The task -
Repeat the records. Match each character exactly.

Study material -
-------

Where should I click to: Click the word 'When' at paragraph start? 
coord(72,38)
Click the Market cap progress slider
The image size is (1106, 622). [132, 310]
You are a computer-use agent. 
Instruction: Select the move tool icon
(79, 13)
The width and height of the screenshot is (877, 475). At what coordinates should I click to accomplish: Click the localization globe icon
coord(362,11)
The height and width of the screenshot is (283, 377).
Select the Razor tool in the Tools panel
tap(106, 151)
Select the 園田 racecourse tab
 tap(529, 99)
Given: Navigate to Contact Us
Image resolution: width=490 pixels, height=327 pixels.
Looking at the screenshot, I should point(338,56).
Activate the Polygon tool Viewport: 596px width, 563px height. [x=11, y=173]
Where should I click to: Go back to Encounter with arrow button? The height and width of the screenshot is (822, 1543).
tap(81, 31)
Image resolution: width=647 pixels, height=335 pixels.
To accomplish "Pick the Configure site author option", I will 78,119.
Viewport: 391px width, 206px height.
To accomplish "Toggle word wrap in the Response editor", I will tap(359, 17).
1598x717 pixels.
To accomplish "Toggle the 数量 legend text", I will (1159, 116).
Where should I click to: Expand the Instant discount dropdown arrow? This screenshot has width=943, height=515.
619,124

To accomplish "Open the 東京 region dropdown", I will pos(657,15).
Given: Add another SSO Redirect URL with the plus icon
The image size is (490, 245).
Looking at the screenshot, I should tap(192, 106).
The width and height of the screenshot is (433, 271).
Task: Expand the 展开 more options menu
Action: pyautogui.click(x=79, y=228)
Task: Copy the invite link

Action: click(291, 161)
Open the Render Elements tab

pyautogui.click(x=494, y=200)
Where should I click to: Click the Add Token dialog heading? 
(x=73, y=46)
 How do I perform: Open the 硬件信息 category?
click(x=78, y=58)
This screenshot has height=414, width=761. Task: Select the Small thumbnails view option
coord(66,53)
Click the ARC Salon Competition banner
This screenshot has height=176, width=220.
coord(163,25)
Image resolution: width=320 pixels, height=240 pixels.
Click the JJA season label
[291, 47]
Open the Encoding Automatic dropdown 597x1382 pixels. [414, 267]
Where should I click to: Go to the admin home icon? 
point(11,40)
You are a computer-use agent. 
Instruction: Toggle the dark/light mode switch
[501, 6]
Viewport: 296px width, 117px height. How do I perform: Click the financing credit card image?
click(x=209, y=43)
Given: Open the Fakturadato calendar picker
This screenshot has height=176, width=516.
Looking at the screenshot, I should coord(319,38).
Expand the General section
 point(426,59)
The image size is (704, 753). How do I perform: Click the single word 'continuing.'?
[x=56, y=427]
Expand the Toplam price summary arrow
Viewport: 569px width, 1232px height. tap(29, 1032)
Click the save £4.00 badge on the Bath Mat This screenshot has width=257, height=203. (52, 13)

-------

Response -
Where should I click to: Click the word 'When' at paragraph start? 
coord(72,38)
Click the Market cap progress slider
The image size is (1106, 622). [132, 310]
You are a computer-use agent. 
Instruction: Select the move tool icon
(79, 13)
The width and height of the screenshot is (877, 475). At what coordinates should I click to accomplish: Click the localization globe icon
coord(362,11)
The height and width of the screenshot is (283, 377).
Select the Razor tool in the Tools panel
tap(106, 151)
Select the 園田 racecourse tab
 tap(529, 99)
Given: Navigate to Contact Us
Image resolution: width=490 pixels, height=327 pixels.
Looking at the screenshot, I should point(338,56).
Activate the Polygon tool Viewport: 596px width, 563px height. [x=11, y=173]
Where should I click to: Go back to Encounter with arrow button? The height and width of the screenshot is (822, 1543).
tap(81, 31)
Image resolution: width=647 pixels, height=335 pixels.
To accomplish "Pick the Configure site author option", I will 78,119.
Viewport: 391px width, 206px height.
To accomplish "Toggle word wrap in the Response editor", I will tap(359, 17).
1598x717 pixels.
To accomplish "Toggle the 数量 legend text", I will (1159, 116).
Where should I click to: Expand the Instant discount dropdown arrow? This screenshot has width=943, height=515.
619,124

To accomplish "Open the 東京 region dropdown", I will pos(657,15).
Given: Add another SSO Redirect URL with the plus icon
The image size is (490, 245).
Looking at the screenshot, I should tap(192, 106).
The width and height of the screenshot is (433, 271).
Task: Expand the 展开 more options menu
Action: pyautogui.click(x=79, y=228)
Task: Copy the invite link

Action: click(291, 161)
Open the Render Elements tab

pyautogui.click(x=494, y=200)
Where should I click to: Click the Add Token dialog heading? 
(x=73, y=46)
 How do I perform: Open the 硬件信息 category?
click(x=78, y=58)
This screenshot has height=414, width=761. Task: Select the Small thumbnails view option
coord(66,53)
Click the ARC Salon Competition banner
This screenshot has height=176, width=220.
coord(163,25)
Image resolution: width=320 pixels, height=240 pixels.
Click the JJA season label
[291, 47]
Open the Encoding Automatic dropdown 597x1382 pixels. [414, 267]
Where should I click to: Go to the admin home icon? 
point(11,40)
You are a computer-use agent. 
Instruction: Toggle the dark/light mode switch
[501, 6]
Viewport: 296px width, 117px height. How do I perform: Click the financing credit card image?
click(x=209, y=43)
Given: Open the Fakturadato calendar picker
This screenshot has height=176, width=516.
Looking at the screenshot, I should coord(319,38).
Expand the General section
 point(426,59)
The image size is (704, 753). How do I perform: Click the single word 'continuing.'?
[x=56, y=427]
Expand the Toplam price summary arrow
Viewport: 569px width, 1232px height. tap(29, 1032)
Click the save £4.00 badge on the Bath Mat This screenshot has width=257, height=203. (52, 13)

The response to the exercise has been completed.